Un intervento chirurgico vero e proprio può essere necessario in caso di fratture aperte o complesse, lesioni associate delle altre ossa del volto, grave danno del setto o impossibilità di ottenere un risultato adeguato con la riduzione chiusa. Se la frattura viene valutata quando le ossa si sono già consolidate, oppure se dopo la guarigione persistono deformità e ostruzione, la correzione definitiva con settoplastica o setto-rinoplastica viene generalmente rinviata di alcuni mesi.

Benefici e rischi dipendono dal tipo di intervento. Oltre ai rischi legati all’anestesia, sono possibili sanguinamento, infezione, cicatrici, alterazioni della sensibilità, persistenza della difficoltà respiratoria o un risultato estetico non pienamente soddisfacente.
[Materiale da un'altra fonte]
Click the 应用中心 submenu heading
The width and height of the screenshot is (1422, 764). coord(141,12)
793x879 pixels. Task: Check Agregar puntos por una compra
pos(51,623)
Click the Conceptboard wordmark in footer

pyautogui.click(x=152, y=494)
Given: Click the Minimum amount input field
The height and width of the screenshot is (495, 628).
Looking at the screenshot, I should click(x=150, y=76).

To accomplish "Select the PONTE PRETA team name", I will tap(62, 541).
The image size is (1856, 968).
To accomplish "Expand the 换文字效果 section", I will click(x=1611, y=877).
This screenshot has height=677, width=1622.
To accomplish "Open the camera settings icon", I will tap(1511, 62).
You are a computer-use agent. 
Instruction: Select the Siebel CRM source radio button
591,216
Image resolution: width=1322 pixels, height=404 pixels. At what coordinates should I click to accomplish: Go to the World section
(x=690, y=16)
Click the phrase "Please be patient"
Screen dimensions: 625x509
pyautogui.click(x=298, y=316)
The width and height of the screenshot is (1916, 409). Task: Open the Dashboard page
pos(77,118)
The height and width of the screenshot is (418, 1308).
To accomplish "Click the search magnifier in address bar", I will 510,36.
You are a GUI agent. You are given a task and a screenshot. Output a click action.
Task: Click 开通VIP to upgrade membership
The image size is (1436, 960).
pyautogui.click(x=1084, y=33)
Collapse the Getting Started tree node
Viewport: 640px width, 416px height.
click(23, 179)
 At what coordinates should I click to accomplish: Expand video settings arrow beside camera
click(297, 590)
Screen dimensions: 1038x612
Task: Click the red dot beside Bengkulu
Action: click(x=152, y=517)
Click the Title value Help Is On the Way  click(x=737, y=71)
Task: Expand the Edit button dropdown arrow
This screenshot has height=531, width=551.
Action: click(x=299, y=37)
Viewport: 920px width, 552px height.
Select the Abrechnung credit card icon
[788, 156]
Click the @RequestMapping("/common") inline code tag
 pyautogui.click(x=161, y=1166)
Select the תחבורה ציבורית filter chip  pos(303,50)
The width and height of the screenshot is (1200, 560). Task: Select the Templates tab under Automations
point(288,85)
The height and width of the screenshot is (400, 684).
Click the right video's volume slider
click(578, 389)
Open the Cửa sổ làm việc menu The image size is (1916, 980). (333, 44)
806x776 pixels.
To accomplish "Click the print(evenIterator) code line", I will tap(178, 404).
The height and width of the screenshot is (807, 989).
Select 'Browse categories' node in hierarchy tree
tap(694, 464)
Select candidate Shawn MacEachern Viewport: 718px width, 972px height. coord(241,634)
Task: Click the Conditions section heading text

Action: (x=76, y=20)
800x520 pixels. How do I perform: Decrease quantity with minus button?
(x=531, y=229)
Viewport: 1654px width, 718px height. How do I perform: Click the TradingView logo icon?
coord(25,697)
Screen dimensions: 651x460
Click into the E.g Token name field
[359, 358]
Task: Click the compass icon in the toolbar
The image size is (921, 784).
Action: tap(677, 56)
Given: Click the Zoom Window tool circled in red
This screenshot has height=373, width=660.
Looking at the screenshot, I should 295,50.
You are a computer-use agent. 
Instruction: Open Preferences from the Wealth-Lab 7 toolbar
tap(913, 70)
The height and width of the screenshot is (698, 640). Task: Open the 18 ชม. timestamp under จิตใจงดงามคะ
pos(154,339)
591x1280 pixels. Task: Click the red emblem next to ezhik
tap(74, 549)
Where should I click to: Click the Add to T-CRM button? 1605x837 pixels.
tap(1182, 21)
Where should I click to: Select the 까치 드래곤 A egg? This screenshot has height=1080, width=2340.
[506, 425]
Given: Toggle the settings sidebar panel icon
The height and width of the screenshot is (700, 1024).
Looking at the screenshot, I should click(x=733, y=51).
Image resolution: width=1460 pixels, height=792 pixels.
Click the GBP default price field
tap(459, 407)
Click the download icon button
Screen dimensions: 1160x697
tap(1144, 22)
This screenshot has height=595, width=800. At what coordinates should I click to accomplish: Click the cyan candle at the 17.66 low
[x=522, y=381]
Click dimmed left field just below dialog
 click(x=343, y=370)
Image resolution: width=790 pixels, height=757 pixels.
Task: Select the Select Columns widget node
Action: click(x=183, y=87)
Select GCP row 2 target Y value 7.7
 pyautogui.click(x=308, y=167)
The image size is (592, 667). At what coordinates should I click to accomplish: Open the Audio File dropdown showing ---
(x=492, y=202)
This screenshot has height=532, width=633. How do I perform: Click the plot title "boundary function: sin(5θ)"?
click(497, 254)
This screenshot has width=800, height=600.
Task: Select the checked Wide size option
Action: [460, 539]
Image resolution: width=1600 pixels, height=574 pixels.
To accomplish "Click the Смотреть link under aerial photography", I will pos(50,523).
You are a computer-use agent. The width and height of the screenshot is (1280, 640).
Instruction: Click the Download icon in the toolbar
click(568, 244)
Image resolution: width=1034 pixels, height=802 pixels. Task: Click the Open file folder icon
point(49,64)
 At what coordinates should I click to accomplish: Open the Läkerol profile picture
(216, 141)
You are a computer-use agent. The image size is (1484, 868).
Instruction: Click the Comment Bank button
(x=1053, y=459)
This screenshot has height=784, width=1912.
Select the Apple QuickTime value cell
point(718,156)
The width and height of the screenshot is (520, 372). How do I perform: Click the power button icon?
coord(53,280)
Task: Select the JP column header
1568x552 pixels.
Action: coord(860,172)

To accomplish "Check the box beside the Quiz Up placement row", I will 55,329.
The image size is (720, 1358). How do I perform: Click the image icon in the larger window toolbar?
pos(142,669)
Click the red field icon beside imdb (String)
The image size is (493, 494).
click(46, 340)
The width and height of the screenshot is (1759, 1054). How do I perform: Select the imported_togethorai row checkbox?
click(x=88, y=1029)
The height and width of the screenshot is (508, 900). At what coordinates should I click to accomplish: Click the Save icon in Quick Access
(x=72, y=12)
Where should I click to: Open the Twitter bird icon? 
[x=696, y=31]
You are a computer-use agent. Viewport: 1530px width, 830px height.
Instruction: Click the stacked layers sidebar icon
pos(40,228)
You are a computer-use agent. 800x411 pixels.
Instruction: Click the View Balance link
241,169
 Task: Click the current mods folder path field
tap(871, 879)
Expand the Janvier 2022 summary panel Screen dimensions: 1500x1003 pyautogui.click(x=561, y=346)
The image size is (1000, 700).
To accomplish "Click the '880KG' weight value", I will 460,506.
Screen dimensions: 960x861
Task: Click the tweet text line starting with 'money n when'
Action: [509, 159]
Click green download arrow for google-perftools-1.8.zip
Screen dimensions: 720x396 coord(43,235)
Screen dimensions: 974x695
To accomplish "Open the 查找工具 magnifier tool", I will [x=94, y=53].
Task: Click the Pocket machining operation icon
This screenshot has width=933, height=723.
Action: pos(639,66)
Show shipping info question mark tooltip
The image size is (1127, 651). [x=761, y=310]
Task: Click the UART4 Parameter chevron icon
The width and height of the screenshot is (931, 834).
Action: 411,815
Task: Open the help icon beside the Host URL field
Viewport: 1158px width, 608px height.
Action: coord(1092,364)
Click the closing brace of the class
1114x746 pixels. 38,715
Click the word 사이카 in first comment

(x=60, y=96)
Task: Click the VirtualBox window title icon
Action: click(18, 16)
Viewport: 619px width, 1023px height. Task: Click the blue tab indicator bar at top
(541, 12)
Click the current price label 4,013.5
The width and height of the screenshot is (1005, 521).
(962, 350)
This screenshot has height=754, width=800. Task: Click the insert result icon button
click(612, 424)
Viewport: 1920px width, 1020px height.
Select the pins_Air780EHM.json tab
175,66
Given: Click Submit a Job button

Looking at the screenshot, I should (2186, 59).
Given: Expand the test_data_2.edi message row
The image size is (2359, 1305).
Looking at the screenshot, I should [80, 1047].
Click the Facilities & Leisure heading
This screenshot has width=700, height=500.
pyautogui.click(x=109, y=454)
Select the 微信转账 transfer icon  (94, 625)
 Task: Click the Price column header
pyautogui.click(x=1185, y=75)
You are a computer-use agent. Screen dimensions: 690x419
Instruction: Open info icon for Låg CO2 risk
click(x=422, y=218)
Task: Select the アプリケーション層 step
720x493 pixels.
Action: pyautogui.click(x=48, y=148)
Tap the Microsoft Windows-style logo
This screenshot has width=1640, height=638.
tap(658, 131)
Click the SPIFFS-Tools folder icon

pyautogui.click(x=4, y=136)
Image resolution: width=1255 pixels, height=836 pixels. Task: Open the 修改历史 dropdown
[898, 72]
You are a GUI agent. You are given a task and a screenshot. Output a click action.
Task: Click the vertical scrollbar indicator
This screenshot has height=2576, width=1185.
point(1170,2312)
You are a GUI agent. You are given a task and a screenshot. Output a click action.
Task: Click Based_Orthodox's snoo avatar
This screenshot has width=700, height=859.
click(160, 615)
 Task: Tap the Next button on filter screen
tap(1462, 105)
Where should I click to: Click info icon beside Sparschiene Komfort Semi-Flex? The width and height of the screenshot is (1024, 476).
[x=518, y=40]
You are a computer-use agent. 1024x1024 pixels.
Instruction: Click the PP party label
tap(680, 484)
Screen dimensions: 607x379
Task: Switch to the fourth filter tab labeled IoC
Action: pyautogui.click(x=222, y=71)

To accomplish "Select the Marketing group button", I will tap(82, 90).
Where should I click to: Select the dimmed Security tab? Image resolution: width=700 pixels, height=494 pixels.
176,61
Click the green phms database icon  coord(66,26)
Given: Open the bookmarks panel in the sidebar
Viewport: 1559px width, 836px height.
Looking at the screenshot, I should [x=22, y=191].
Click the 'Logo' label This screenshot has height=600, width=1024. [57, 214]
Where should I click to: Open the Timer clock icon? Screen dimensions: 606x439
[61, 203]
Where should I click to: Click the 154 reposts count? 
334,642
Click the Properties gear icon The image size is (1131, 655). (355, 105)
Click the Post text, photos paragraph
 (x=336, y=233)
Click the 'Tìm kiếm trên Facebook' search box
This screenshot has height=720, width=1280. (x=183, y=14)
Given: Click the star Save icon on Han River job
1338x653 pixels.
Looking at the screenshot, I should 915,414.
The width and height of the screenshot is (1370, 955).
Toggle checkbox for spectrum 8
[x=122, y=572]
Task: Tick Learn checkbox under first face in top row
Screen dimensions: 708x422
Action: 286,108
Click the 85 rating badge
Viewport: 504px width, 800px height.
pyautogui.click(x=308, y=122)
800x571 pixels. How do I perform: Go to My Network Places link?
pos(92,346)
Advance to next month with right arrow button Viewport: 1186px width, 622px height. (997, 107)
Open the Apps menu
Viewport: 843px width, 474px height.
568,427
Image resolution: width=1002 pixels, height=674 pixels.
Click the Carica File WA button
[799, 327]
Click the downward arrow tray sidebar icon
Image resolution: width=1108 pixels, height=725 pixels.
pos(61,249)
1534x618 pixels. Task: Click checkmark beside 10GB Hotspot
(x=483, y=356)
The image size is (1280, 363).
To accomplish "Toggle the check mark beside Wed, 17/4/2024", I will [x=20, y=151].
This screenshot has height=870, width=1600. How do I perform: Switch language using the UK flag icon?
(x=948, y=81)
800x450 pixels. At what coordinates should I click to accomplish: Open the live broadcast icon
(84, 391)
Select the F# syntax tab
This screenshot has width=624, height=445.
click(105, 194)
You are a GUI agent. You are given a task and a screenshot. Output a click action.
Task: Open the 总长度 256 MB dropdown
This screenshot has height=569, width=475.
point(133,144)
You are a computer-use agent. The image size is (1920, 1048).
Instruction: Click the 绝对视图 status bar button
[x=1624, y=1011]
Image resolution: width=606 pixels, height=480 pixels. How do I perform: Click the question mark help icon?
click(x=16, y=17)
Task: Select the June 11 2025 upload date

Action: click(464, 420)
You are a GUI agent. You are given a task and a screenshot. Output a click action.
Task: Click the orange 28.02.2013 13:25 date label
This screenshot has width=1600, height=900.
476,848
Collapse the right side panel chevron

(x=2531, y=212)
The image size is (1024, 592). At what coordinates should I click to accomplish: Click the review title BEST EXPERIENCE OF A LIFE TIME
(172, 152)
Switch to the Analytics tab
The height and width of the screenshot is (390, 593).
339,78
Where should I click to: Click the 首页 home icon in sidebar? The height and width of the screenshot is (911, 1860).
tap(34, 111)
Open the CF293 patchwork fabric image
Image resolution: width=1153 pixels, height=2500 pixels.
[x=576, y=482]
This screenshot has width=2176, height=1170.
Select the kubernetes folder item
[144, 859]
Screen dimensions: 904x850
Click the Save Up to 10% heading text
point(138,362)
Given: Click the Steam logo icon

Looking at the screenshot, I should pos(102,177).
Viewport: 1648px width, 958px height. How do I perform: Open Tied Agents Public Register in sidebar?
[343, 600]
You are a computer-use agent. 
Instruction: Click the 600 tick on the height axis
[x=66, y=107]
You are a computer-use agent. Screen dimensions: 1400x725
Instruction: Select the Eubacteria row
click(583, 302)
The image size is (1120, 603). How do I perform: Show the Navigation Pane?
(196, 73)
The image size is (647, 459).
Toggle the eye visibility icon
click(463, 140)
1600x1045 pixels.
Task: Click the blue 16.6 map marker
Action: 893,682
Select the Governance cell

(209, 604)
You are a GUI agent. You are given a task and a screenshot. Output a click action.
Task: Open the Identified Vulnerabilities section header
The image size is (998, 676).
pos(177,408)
La decisione viene quindi presa con l’otorinolaringoiatra o il chirurgo maxillo-facciale.

Tamponi nasali

In caso di sanguinamento che non si arresta con la compressione e i trattamenti locali, il personale sanitario può applicare un tampone nasale o ricorrere ad altre procedure per controllare l’emorragia. Il tampone può causare pressione, dolore, lacrimazione e difficoltà a respirare dal naso e deve essere gestito e rimosso secondo le indicazioni ricevute.

Gli antibiotici non sono necessari per ogni frattura o per ogni tipo di tampone: vengono prescritti dal medico nei casi in cui il rischio di infezione lo giustifica, per esempio in presenza di ferite contaminate, infezione, drenaggio di un ematoma o particolari dispositivi e fattori di rischio. Febbre, dolore in aumento, secrezione maleodorante o peggioramento del gonfiore richiedono una rivalutazione.

Complicazioni

Tra le possibili conseguenze di un forte trauma nasale è possibile ricordare:

  • Setto nasale deviato. Una frattura del naso può causare una deviazione del setto nasale, condizione che si verifica quando la sottile parete che divide i due lati del naso viene spostata dalla sua sede naturale, restringendo lo spazio utile per il passaggio dell’aria.
  • Ematoma del setto. Il sangue fuoriuscito può formare un accumulo sotto il rivestimento del setto, visibile come una sporgenza rossastra o violacea e in grado di bloccare una o entrambe le narici. È una condizione che richiede un’immediata valutazione e un drenaggio urgente per prevenire infezione, necrosi della cartilagine e deformità permanente.
  • Lesione della cartilagine, a volte abbastanza grave da richiedere una successiva correzione chirurgica.